Among the records below, find the line with "The image size is (315, 189)." and the line with "Task: Toggle the". Set down both and every line between, exactly and with no pictures, but nothing else.
━━━━━ INFORMATION ━━━━━
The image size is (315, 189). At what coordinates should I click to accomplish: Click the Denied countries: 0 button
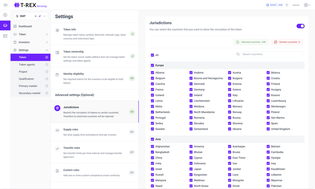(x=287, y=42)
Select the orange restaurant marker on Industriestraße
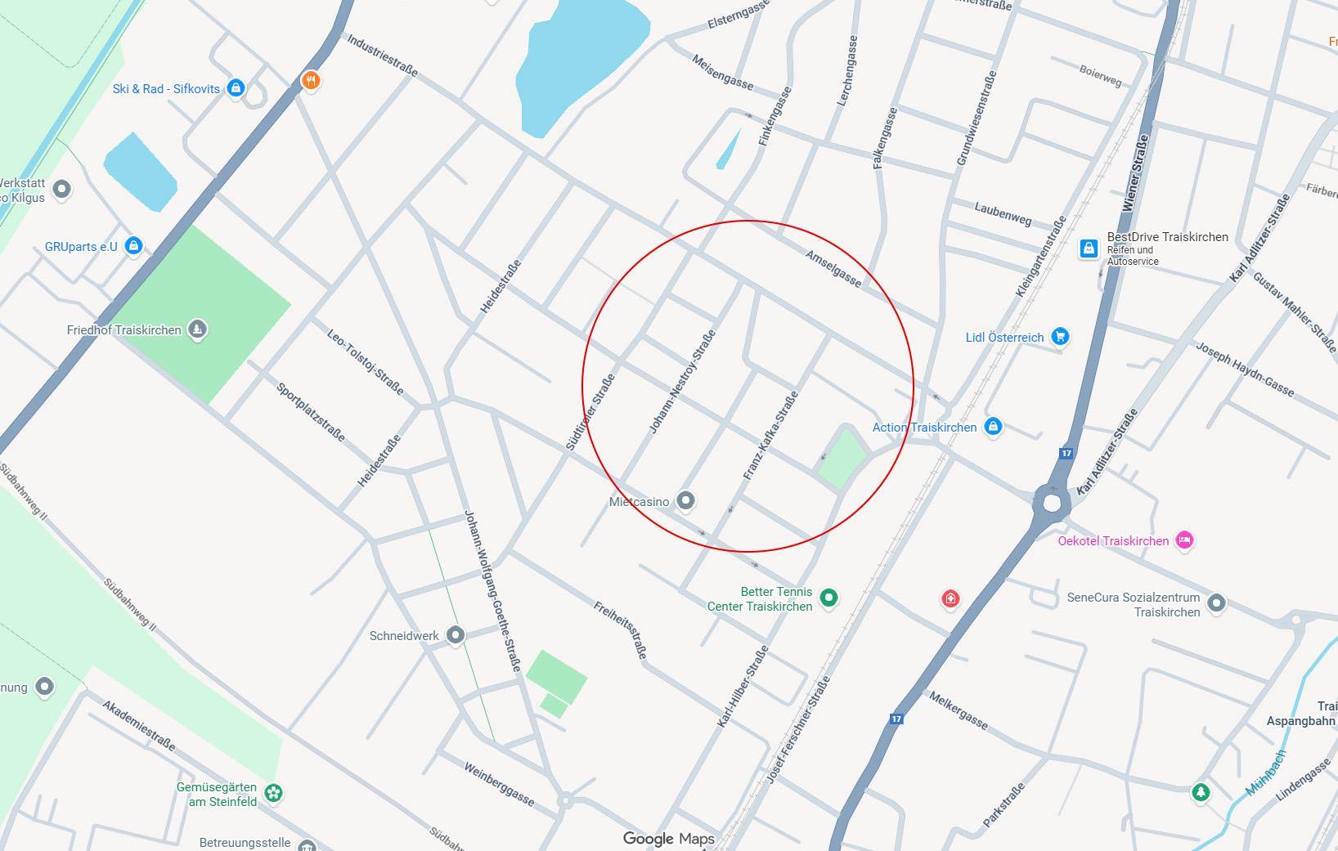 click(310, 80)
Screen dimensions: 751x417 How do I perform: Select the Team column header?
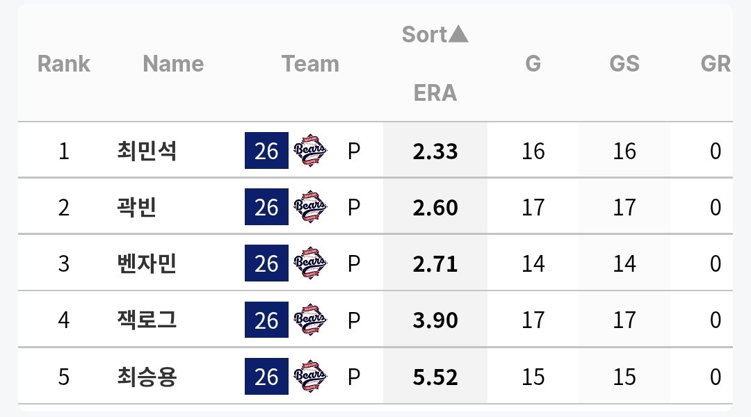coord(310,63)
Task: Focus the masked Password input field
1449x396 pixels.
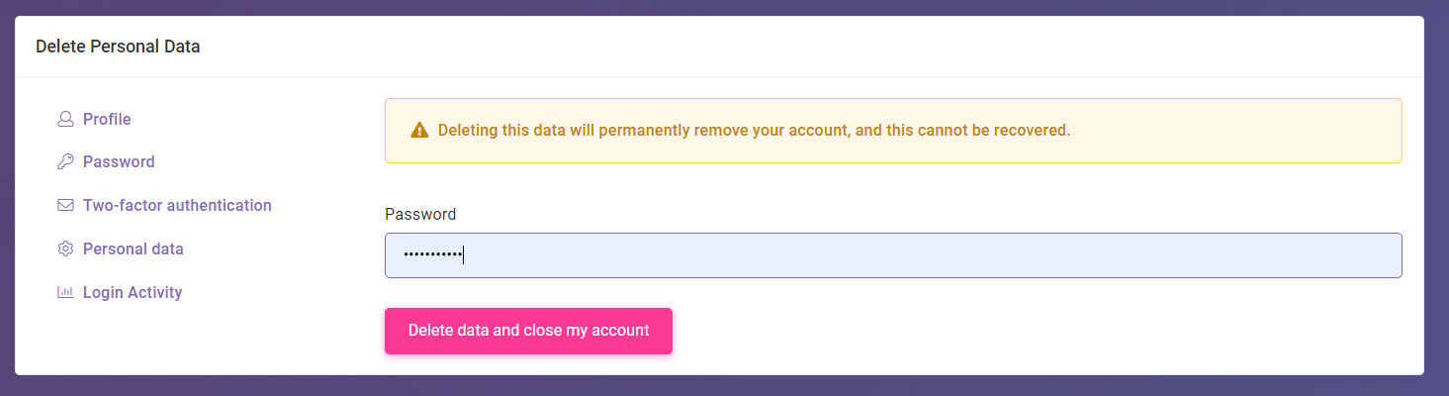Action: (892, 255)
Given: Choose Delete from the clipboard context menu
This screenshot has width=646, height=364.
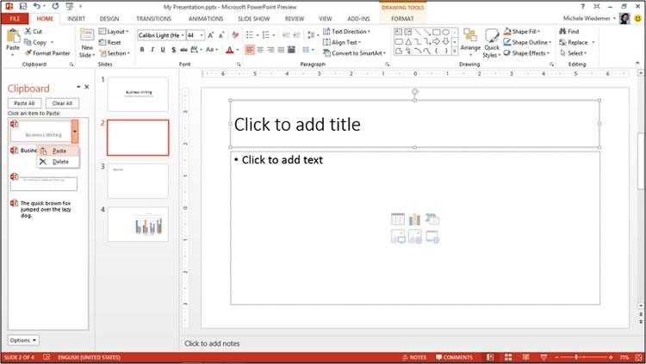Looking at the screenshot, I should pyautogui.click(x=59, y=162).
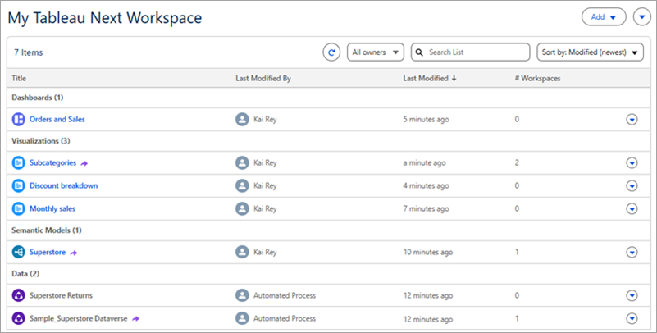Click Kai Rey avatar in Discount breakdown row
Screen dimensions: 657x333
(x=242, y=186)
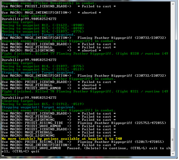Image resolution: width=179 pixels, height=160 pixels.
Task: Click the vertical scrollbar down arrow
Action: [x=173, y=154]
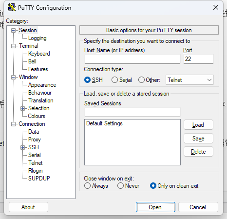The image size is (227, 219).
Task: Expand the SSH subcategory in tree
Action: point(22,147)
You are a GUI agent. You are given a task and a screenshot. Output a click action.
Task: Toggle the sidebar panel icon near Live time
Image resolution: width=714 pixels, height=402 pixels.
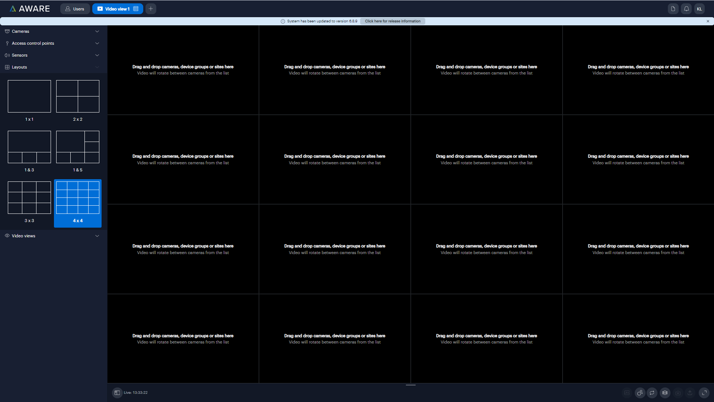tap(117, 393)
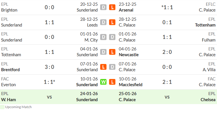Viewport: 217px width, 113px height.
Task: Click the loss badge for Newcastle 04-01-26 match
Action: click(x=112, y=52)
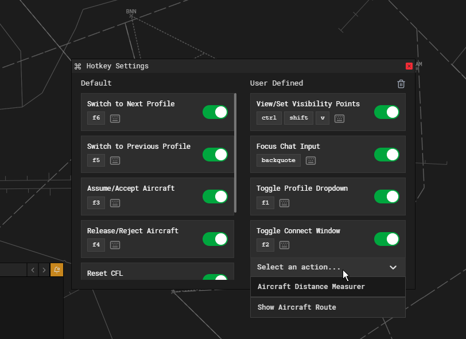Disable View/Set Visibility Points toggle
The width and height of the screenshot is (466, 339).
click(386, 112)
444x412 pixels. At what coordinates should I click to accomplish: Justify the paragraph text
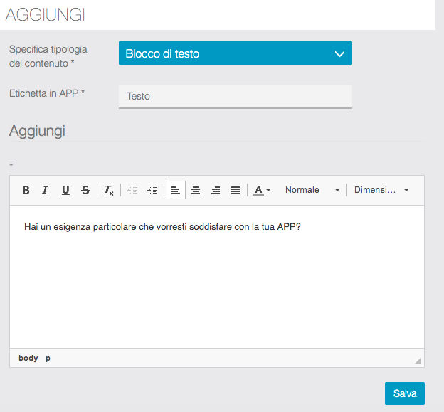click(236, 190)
━━━━━
━━━━━ INFORMATION ━━━━━
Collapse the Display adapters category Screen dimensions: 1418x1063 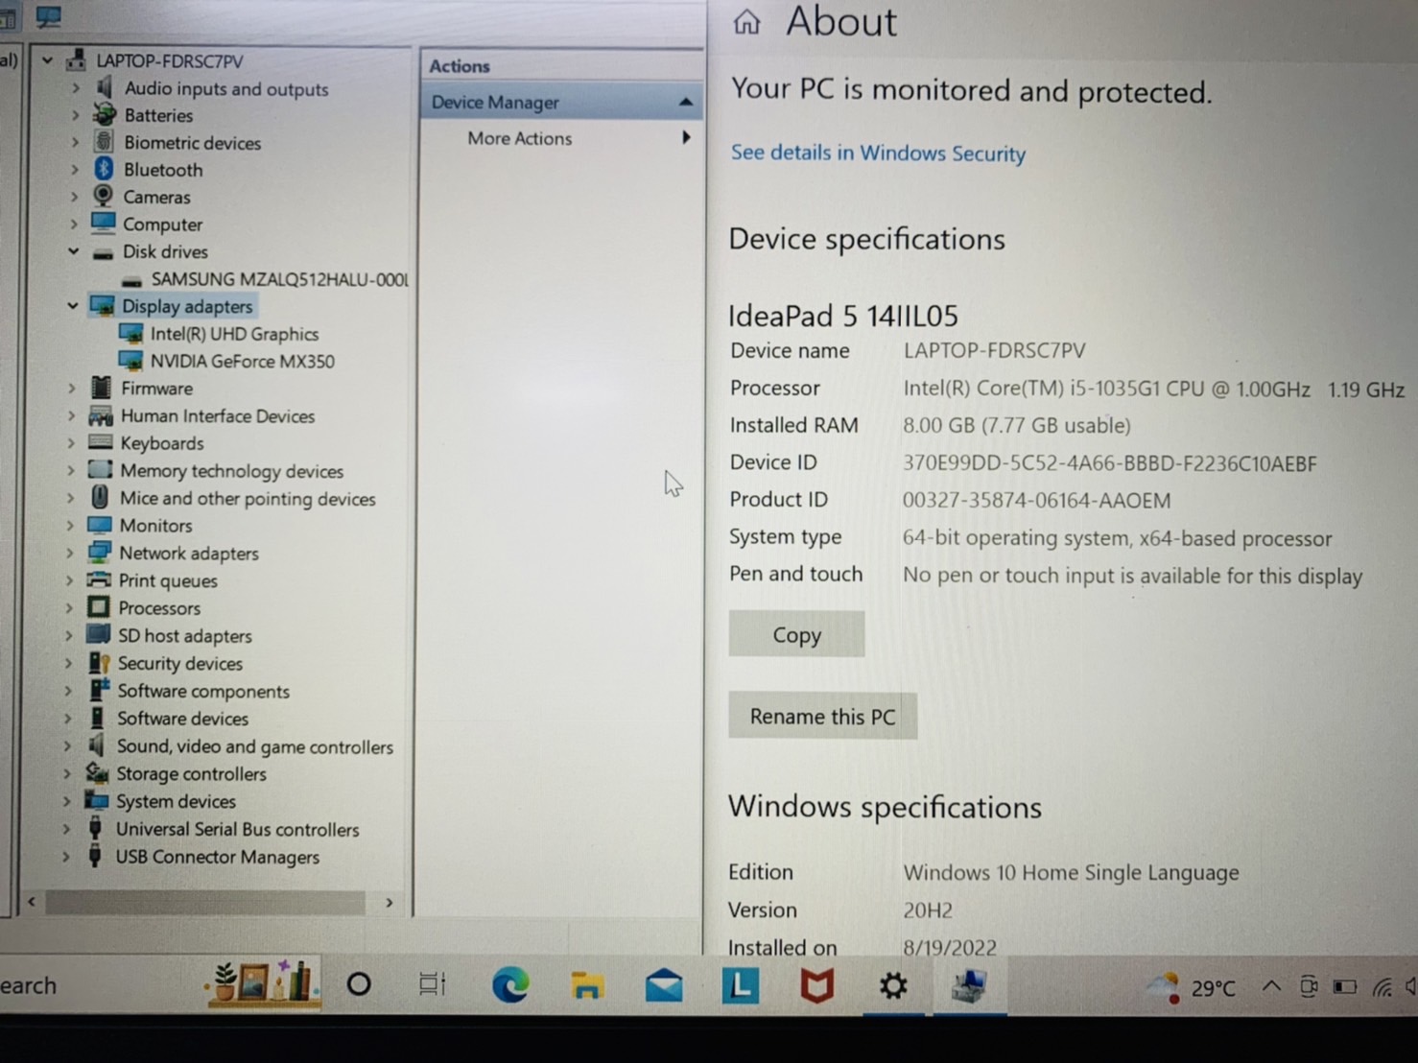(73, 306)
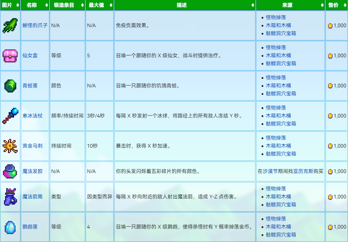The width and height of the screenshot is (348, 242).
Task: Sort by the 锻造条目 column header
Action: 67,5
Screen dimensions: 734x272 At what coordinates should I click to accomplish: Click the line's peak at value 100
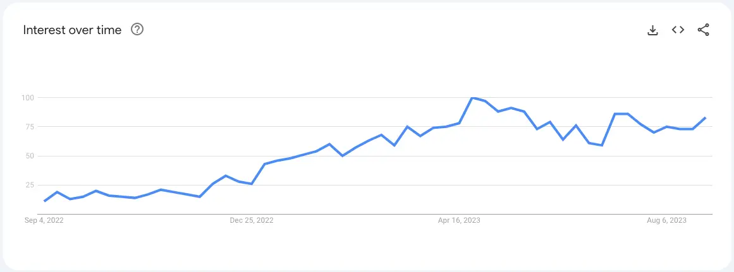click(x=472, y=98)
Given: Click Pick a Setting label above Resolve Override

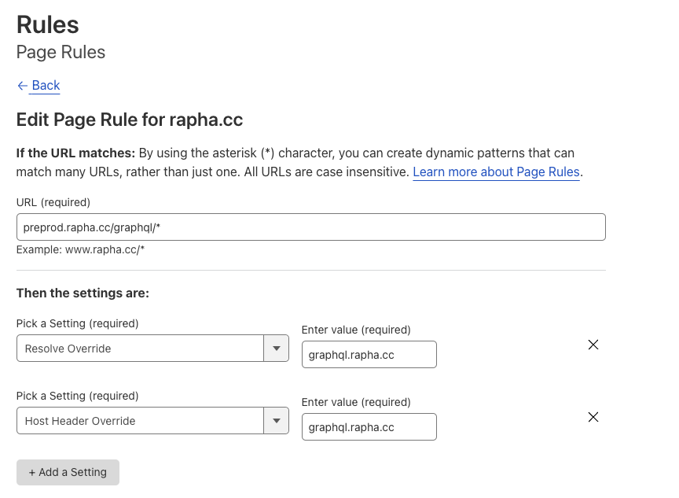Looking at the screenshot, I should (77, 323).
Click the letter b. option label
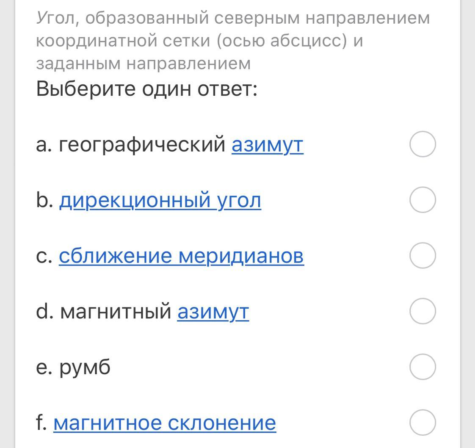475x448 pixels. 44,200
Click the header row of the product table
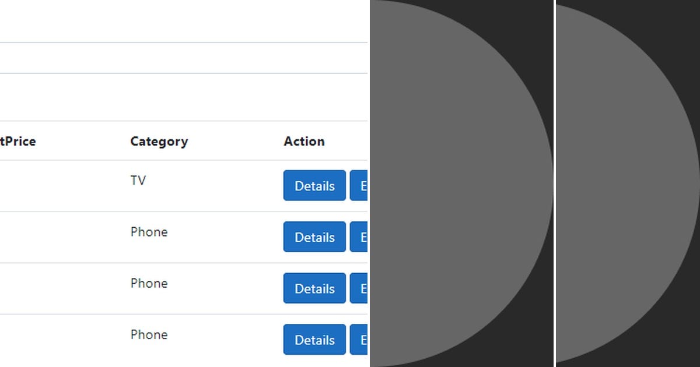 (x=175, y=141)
━━━━━
━━━━━ INFORMATION ━━━━━
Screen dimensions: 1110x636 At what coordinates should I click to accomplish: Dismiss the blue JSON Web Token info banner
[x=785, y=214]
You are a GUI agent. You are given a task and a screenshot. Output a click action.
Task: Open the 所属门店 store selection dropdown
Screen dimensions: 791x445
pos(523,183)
━━━━━
__ANSWER TO THIS EXERCISE__
The image size is (315, 189). At what coordinates should I click to accomplish: Click the Denied countries: 0 button
(x=287, y=42)
Select the orange restaurant marker on Industriestraße
 click(310, 80)
Screen dimensions: 751x417 How do I perform: Select the Team column header?
coord(310,63)
Task: Focus the masked Password input field
1449x396 pixels.
Action: (892, 255)
Given: Choose Delete from the clipboard context menu
This screenshot has width=646, height=364.
Looking at the screenshot, I should pyautogui.click(x=59, y=162).
Click Kai Rey avatar in Discount breakdown row
Screen dimensions: 657x333
(x=242, y=186)
Image resolution: width=179 pixels, height=160 pixels.
Task: Click the vertical scrollbar down arrow
Action: [x=173, y=154]
The image size is (227, 219).
Task: Expand the SSH subcategory in tree
Action: point(22,147)
You are a GUI agent. You are given a task and a screenshot. Output a click action.
Task: Toggle the sidebar panel icon near Live time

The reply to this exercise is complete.